Hace más de medio milenio, Erasmo de Rotterdam se burlaba del que iba por la vida circunspecto, imperturbable y ceremonioso, como si la gravedad añadiera lustre a su dignidad. Ante un discurso solemne, protestaba: «¿qué le hubiera costado decir lo mismo con un poco de sal y gracejo?». En su 'Elogio de la locura' abogaba por prestar oídos no a los que predican desde el púlpito, sino a los que procuran mostrarnos el lado cómico de la vida, porque encontraba en ellos más sinceridad y lucidez.

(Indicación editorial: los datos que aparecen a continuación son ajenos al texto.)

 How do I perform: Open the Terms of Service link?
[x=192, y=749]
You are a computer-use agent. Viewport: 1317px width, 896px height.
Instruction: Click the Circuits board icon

La enorme sonrisa de Carlitos, que no se le desdibuja en ningún momento, me recuerda a la de otros deportistas memorables, como Ronaldinho, el último jugador blaugrana ovacionado en Madrid. A «la sonrisa del fútbol» no fue el abuelo sino su madre quien le enseñó las tres reglas de la vida: «Ser feliz, sonreír y nunca hacer el mal al prójimo».

Con 19 años, Carlitos nos inspira no solo por su confianza -otra 'C'-, sino también porque trasmite la alegría por tener la suerte de ganarse la vida y crear una obra perdurable jugando. Tras derrotar al número 1 del mundo en tres horas y media, no se le ocurrió otra cosa que decir: «he disfrutado». Después suscitó en nosotros ternura y una sonrisa, cuando recordó a Juanito al escribir en la cámara: «Un partido en Madrid es molto longo».

Ya en el podio de la final, y después de ofrecer los rituales parabienes al rival y a su equipo en inglés más bien macarrónico, volvió a suscitar las carcajadas en el público: «Voy a hablar en español, que es lo mío». Entrevistado en pista por Álex Corretja sobre sus claves, reiteró lo que repite a sus amigos: por supuesto, el sacrificio y la disciplina son imprescindibles, pero no más que «pasárselo bien» y «disfrutar».

Zverev perdió por su estado de ánimo: salió sin fe, jugó errático y dubitativo, se mostró serio, por momentos desmoralizado, cabizbajo, enfadado ante sus continuos errores. Acabó pidiendo perdón al público por su pobre rendimiento. Tan solo se le vio sonreír cuando en el podio los dos tenistas vertieron sus botellas de champán sobre la cabeza de su adversario y enderezaron un ambiente, proclive a los formalismos. Erasmo hubiera aplaudido.